-- What to work on --
Please return only the lines from the one holding "Where should I click to: Click the ЦВЕТ" through the one holding "You are a computer-use agent. The image size is (517, 116).", exactly as they appear in the records below, both ends included.
:: The records
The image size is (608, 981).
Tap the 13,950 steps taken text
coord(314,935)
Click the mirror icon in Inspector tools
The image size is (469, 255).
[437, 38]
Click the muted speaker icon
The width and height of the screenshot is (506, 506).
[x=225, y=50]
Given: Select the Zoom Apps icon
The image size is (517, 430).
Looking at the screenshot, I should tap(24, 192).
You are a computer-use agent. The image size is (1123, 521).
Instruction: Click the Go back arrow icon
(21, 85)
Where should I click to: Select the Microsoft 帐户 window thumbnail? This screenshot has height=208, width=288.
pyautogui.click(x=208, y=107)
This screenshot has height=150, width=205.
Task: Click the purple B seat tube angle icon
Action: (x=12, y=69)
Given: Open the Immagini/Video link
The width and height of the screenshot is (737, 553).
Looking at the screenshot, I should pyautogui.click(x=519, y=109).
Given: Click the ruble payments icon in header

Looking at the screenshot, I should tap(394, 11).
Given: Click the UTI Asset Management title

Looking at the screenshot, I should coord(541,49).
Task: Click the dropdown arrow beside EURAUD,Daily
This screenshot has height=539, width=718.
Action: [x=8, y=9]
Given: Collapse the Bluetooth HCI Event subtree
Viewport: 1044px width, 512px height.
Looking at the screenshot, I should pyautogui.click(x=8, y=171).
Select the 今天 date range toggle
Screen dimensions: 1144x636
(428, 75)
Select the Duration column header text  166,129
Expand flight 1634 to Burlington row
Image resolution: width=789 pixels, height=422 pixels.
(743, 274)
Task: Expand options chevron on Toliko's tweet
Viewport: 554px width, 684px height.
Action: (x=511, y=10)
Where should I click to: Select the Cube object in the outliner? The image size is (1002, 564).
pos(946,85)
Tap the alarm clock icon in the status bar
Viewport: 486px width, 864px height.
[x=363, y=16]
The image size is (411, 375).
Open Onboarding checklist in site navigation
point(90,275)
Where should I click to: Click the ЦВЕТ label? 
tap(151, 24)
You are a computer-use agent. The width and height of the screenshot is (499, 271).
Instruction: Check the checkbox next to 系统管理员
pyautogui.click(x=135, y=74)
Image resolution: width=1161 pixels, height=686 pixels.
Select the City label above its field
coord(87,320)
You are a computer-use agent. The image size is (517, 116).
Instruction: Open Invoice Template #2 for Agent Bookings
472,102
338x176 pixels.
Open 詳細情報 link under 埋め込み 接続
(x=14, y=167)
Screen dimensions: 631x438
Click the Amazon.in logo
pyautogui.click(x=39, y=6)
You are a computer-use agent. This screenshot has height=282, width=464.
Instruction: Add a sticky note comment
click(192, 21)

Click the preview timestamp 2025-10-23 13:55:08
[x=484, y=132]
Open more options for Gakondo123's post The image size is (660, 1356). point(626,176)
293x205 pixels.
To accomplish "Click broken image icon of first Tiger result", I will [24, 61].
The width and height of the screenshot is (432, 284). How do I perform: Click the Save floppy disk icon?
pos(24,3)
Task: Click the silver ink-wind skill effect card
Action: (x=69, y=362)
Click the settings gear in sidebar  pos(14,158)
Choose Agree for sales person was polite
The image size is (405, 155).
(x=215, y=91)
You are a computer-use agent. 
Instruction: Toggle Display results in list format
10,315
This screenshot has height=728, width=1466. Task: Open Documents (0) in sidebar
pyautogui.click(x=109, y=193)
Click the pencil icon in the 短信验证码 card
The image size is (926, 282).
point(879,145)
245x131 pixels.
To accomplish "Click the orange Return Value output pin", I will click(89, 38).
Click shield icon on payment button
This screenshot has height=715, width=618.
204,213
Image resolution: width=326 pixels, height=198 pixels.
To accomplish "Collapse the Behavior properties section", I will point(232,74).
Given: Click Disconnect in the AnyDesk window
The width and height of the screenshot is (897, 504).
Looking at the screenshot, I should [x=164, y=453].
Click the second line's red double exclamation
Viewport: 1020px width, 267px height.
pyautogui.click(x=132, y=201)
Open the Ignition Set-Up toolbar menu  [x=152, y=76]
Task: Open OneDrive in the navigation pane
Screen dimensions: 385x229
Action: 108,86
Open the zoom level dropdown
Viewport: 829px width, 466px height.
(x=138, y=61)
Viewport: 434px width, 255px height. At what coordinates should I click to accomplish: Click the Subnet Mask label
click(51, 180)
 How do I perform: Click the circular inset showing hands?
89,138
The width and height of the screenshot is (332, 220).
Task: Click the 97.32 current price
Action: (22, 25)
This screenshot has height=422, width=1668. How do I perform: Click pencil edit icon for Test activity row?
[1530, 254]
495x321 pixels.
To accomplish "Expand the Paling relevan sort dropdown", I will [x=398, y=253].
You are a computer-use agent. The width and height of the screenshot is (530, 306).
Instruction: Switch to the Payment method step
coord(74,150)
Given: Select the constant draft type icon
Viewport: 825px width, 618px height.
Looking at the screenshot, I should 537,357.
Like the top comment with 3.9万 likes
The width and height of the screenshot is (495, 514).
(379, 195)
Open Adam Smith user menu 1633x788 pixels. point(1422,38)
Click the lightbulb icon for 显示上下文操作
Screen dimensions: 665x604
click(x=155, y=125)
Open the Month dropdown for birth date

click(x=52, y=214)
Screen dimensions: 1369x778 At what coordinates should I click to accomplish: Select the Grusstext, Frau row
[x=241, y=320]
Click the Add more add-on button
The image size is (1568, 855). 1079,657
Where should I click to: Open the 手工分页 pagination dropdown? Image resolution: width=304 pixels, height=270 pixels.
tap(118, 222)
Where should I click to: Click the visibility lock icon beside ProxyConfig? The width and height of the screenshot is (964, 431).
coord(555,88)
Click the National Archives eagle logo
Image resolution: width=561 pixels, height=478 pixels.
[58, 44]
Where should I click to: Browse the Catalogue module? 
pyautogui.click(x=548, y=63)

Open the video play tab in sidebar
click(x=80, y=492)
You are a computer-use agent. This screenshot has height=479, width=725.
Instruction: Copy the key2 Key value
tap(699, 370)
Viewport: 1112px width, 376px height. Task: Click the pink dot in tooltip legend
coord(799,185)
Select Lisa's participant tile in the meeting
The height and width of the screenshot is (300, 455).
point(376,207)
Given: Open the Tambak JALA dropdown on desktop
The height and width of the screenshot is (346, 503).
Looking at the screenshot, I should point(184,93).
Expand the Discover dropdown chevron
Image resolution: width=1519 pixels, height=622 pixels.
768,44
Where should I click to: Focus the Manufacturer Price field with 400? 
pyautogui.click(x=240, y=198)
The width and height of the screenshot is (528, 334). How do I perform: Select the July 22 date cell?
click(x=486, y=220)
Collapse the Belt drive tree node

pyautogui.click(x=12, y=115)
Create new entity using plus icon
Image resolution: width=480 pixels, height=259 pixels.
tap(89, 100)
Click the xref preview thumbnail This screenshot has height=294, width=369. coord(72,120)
::::
-- Exercise response --
Where should I click to: Click the ЦВЕТ label? 
tap(151, 24)
You are a computer-use agent. The width and height of the screenshot is (499, 271).
Instruction: Check the checkbox next to 系统管理员
pyautogui.click(x=135, y=74)
Image resolution: width=1161 pixels, height=686 pixels.
Select the City label above its field
coord(87,320)
You are a computer-use agent. The image size is (517, 116).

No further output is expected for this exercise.